Manfredi Matteo, Vazzana Gabriele, Savojardo Castrense, Martelli Pier Luigi, Casadio Rita
Biocomputing Group, University of Bologna, Italy.
Dept. of Pharmacy and Biotechnology, University of Bologna, Italy.
Comput Struct Biotechnol J. 2025 Jan 14;27:461-466. doi: 10.1016/j.csbj.2025.01.008. eCollection 2025.
AlphaFold2 predicts protein structures from structural and functional knowledge. Alternatively, ESMFold does the same adopting protein language models. Here, we map available Pfam domains on pairs of models of the human reference proteome computed with both procedures and we compare the mapped regions relevant for functional annotation. We find that, rather irrespectively of the global superimposition of the pairwise models, Pfam-containing regions overlap with a TM-score above 0.8 and a predicted local distance difference test (pLDDT) which is higher than the rest of the modeled sequence. This indicates that both methods are similarly performing in modeled regions that overlap Pfam domains, carrying structural and functional information, with pLDDT values slightly higher for AlphaFold2. The mapping of 9834 Pfam domains also allows the location of 2578 active sites in 3382 enzymes of the human proteome, including 807 proteins for which the active site is not reported in UniProt.
AlphaFold2利用结构和功能知识预测蛋白质结构。

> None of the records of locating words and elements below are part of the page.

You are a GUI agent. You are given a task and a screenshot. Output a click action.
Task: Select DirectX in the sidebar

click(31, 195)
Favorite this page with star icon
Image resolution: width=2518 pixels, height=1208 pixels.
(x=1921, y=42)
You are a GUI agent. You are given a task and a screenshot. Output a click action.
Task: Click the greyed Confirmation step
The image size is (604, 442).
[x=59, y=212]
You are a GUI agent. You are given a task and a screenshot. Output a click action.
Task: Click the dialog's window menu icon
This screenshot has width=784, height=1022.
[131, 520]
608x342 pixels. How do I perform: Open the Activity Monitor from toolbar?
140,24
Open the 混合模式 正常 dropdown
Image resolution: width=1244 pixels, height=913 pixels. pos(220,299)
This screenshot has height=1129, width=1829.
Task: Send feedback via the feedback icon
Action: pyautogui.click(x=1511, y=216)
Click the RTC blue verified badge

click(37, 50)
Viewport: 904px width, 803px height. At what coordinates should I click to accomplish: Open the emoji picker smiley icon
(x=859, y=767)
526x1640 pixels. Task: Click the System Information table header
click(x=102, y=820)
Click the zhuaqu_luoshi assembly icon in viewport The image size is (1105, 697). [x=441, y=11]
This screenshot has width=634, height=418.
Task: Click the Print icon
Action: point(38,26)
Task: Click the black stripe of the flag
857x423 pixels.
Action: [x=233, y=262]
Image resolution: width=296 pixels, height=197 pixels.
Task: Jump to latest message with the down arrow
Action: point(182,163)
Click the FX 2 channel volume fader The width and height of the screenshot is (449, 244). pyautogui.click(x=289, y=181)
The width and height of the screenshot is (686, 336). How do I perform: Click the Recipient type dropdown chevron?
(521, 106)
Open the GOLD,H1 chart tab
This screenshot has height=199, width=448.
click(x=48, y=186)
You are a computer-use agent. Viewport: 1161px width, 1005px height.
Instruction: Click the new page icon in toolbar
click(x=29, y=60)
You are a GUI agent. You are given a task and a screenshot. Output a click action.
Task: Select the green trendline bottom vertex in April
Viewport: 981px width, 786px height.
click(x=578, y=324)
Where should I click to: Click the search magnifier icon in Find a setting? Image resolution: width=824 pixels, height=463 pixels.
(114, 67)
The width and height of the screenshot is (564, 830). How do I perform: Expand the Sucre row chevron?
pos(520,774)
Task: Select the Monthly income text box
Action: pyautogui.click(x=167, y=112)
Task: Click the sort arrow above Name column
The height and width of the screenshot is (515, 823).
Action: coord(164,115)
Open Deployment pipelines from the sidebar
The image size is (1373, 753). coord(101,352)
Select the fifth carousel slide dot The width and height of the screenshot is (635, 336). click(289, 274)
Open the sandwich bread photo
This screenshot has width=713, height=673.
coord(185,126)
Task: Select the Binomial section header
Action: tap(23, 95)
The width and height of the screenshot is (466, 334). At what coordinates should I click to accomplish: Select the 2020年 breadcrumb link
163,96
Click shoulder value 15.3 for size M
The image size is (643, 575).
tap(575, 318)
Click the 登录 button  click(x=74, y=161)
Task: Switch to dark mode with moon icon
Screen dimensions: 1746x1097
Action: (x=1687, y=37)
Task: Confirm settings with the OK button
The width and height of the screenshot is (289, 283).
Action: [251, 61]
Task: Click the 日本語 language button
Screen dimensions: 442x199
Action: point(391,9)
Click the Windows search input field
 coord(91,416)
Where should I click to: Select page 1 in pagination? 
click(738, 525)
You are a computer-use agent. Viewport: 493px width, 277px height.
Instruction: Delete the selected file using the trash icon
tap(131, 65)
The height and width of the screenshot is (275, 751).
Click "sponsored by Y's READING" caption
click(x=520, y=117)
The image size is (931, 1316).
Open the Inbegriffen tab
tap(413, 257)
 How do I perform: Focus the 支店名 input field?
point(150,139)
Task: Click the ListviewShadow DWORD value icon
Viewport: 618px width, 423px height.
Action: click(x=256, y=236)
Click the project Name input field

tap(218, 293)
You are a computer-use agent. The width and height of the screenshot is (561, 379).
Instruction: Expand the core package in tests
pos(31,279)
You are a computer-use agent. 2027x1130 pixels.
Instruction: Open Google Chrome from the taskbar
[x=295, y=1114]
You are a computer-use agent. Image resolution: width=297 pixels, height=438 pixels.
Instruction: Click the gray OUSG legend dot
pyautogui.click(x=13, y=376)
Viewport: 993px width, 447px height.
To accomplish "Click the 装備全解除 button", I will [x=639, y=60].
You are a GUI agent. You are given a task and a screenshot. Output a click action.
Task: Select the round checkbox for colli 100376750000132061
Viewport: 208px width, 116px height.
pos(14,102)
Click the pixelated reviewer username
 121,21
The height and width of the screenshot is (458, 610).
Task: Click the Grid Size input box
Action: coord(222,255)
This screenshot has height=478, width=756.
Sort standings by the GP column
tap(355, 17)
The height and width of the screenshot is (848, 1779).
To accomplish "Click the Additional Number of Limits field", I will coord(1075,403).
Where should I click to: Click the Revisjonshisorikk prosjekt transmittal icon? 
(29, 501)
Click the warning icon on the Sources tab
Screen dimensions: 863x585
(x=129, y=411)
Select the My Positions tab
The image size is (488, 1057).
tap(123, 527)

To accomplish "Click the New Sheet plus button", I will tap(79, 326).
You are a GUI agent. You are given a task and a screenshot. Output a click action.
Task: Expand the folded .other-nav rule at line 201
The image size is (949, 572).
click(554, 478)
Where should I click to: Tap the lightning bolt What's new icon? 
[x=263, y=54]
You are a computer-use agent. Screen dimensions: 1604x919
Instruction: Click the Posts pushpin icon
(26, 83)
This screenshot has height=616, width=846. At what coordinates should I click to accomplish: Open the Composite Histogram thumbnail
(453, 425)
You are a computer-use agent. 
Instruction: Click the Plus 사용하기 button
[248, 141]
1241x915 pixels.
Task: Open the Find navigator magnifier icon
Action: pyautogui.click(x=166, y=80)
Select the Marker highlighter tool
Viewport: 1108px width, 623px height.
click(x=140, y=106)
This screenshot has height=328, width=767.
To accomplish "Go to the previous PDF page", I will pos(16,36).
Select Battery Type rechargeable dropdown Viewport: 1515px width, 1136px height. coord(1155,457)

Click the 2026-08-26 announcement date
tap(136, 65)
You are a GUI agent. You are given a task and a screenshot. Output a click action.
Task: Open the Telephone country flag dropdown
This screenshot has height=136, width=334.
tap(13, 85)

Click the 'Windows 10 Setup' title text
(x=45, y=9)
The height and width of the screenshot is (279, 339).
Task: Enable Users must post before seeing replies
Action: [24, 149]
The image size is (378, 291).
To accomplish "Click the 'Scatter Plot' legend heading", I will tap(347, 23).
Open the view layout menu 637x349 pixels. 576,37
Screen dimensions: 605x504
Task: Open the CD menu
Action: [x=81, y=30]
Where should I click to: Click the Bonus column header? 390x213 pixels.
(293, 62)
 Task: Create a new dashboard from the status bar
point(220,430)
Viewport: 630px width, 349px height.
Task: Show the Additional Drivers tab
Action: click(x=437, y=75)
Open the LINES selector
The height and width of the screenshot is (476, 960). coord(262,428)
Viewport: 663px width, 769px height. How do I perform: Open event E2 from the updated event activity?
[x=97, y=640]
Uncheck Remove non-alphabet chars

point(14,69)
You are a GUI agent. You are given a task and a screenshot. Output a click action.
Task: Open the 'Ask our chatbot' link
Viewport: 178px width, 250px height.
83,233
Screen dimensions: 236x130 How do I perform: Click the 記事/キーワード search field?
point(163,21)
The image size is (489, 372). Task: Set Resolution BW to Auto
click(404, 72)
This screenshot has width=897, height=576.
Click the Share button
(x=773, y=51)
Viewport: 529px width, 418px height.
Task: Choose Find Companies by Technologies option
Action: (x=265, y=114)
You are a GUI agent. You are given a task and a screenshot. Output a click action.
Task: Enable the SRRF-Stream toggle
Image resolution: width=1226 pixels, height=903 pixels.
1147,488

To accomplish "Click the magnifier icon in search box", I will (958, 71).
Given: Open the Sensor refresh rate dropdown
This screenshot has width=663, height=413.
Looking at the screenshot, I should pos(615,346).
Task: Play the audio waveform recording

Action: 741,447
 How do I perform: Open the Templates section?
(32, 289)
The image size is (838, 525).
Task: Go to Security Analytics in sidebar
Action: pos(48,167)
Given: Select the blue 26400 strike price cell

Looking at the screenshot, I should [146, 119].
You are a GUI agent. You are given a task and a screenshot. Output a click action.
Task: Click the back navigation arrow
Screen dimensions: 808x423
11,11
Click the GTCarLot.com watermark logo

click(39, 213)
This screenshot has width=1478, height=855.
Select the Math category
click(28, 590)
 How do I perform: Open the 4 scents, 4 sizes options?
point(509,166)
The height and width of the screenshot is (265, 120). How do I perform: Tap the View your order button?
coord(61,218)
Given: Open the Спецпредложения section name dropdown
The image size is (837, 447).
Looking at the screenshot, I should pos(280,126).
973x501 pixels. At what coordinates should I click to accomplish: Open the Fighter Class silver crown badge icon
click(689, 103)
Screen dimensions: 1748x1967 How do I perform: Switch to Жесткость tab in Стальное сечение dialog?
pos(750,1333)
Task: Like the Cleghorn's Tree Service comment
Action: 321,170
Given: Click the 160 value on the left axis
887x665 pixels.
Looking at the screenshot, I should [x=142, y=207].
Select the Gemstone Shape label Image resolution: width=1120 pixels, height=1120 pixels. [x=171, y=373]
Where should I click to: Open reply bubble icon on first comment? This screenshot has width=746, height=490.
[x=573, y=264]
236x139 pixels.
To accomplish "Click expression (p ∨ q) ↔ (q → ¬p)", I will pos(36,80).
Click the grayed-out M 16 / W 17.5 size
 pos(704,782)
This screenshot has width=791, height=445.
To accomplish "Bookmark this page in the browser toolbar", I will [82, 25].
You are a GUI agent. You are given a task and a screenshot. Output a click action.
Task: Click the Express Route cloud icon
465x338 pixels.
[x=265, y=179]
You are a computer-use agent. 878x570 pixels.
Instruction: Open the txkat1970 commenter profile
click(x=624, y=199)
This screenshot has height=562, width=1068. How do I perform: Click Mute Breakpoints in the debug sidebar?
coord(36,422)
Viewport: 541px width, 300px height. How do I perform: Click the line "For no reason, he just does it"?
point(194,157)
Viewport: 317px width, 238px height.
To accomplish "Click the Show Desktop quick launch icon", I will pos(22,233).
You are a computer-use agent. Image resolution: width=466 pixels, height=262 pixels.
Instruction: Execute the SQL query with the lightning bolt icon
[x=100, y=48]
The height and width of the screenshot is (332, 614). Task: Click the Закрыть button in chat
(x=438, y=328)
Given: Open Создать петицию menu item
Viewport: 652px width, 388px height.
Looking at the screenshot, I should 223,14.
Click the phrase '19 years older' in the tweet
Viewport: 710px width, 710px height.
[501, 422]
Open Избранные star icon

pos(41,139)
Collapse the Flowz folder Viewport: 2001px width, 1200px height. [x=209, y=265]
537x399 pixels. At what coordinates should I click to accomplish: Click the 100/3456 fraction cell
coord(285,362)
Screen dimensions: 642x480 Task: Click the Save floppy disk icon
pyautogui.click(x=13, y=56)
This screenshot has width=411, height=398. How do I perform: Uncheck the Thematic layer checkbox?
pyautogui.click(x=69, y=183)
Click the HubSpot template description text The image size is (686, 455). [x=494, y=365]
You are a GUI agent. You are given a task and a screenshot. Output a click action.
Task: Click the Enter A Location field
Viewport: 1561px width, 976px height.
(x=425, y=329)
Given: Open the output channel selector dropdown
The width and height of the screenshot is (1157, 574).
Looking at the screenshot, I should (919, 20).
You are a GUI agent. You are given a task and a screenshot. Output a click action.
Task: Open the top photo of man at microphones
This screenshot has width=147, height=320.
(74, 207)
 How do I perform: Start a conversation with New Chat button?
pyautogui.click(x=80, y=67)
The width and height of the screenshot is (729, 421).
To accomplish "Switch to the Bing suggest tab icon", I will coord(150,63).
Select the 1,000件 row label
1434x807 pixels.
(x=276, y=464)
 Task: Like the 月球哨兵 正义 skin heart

另外,ESMFold采用蛋白质语言模型做同样的事情。在此,我们将可用的Pfam结构域映射到通过这两种方法计算得到的人类参考蛋白质组的成对模型上,并比较与功能注释相关的映射区域。我们发现,无论成对模型的整体叠加情况如何,含Pfam的区域都以高于0.8的TM分数重叠,且预测的局部距离差异测试(pLDDT)高于建模序列的其余部分。这表明两种方法在与Pfam结构域重叠的建模区域中表现相似,都携带结构和功能信息,AlphaFold2的pLDDT值略高。对9834个Pfam结构域的映射还能确定人类蛋白质组中3382种酶的2578个活性位点的位置,其中包括807种在UniProt中未报告活性位点的蛋白质。